This is an analytical book review of Christopher Wright’s The Mission of God: Unlocking the Bible’s Grand Narrative.
Rev. Dr. Christopher Wright’s passion is bringing life to the “relevance of the Old Testament to Christian mission and ethics.” In addition to his current role as the Director over Langham Partnership International after John Stott’s death, he has experience as a High School teacher, theological professor, and as an ordained minister with the Anglican Church of England.
The Mission of God is a magnum opus describing the mission of God. In other words, the thesis of this book is not only that Christian mission is firmly grounded in Scripture, but also that Scripture is most accurately read through a hermeneutical framework that is centered on the mission of God (26). In other words, “God’s mission is what fills the gap between the scattering of the nations in Genesis 11 and the healing of the nations in Revelation 22” (455).
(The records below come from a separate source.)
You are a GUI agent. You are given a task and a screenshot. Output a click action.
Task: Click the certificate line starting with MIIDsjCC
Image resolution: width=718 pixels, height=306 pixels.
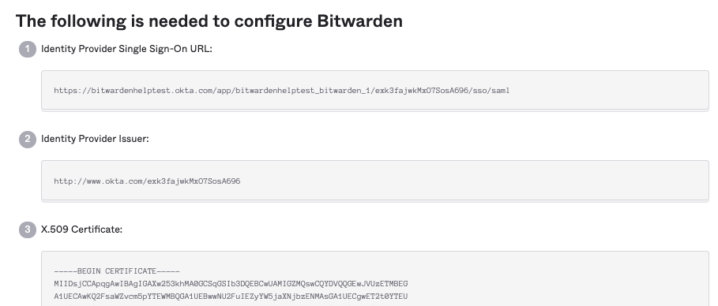click(x=231, y=284)

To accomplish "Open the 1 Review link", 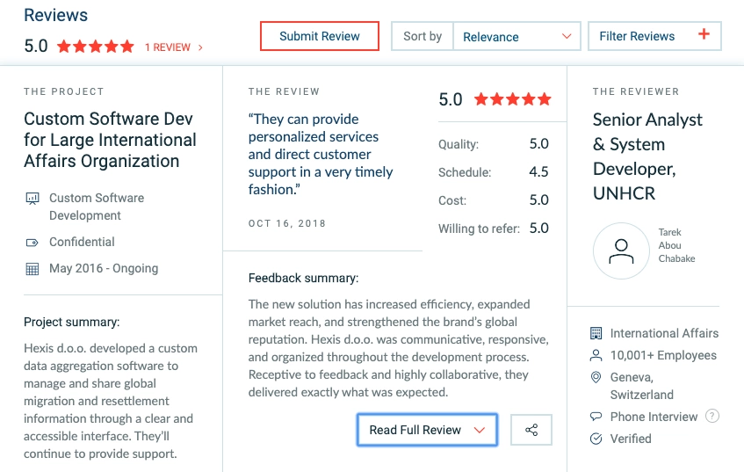I will click(173, 47).
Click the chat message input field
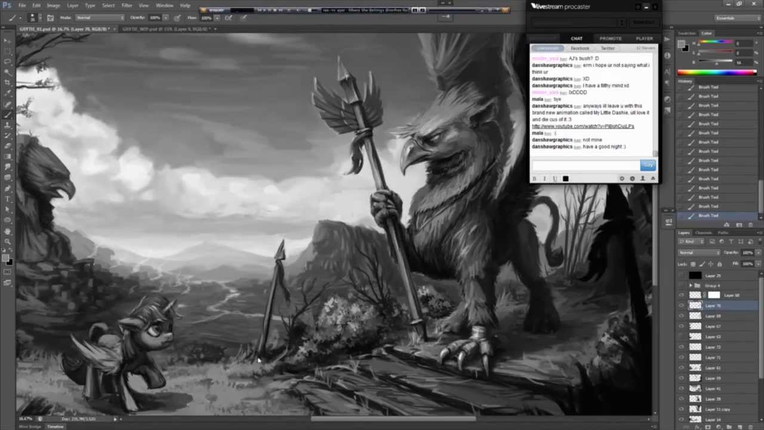764x430 pixels. coord(585,165)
Wright navigates readers through his comprehensive study of the mission of God by dividing his book into four parts: The Bible and Mission, The God of Mission, The People of Mission, and The Arena of Mission. In the first part, Wright describes what a missiological hermeneutic of the Bible entails. He argues that individuals need to understand the Bible’s grand metanarrative, and also that the proper way to read the Bible is messianically and missionally (31). In the second part, Wright unpacks the identity, uniqueness, and universality of the God of Israel and Jesus Christ and the ensuing implications for mission (27). He finishes the section by paying attention to the opposition of the mission of God – idols and gods. In the third part, one discovers that the primary agent of the mission of God is the people of God. This is noticeable by examining the biblical covenants and the narrative of Scripture. Wright finishes his magnum opus by concentrating on the Arena of Mission – the earth, humans, and all culture and nations.
There have only been a few books that I have read and come away with a sense of awe, humility, and a passion to reread it and act on what I have read – The Mission of God is the most recent.
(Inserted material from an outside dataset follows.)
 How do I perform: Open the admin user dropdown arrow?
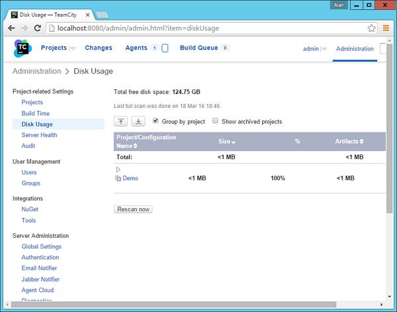[x=324, y=49]
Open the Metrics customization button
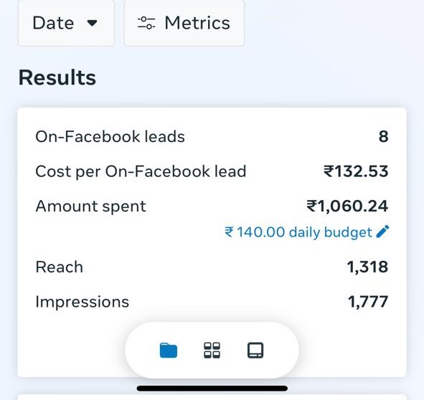This screenshot has width=424, height=400. click(x=184, y=23)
It was difficult to read this book in a continuous manner because I had to periodically stop and consider the ways he was challenging my view of Scripture, faith, and how I am leading and teaching people. His treatment on worldviews and the narcissism pervading Western culture and Western Christianity had the greatest impact on me.
So often have I tried to put God into my own life and goals, when I should really be considering where my minute life fits into the grand story of God’s mission (533-534).
As a result, the question is not, where is the greatest need for the gospel and how can my gifts and talents serve to advance the gospel and make the gospel relevant to this world, but it is about realizing, first of all, that God is already on mission and that he is graciously allowing me to be his “co-worker” (1 Cor 3:9).
Secondly, I need to realize that the only reason I have my gifts and talents are because God gave them to me in order to participate in his mission, they are not for my own use, or to build up my own name. Thus, in humility, I need to understand that there is nothing that I can do to make the gospel relevant to the world because, in reality, God is “transforming the world to fit the shape of the gospel” (534).
In other words, once I begin to understand that I am a part of the grand metanarrative of the mission of God, my life ceases to be about “what kind of mission God has for me,” and begins to be all about “what kind of me God wants for his mission” (534). This changes everything. As a result, when I examine new methods to engage people in community, or pray about what to teach those I am leading, or where I should lead them, the question is not about whether these things will fit into my church’s mission. Instead, the question is, are these things going to develop my church into the kind of church God expects for his mission (534)?
So all in all, I give this book a 5 out of 5.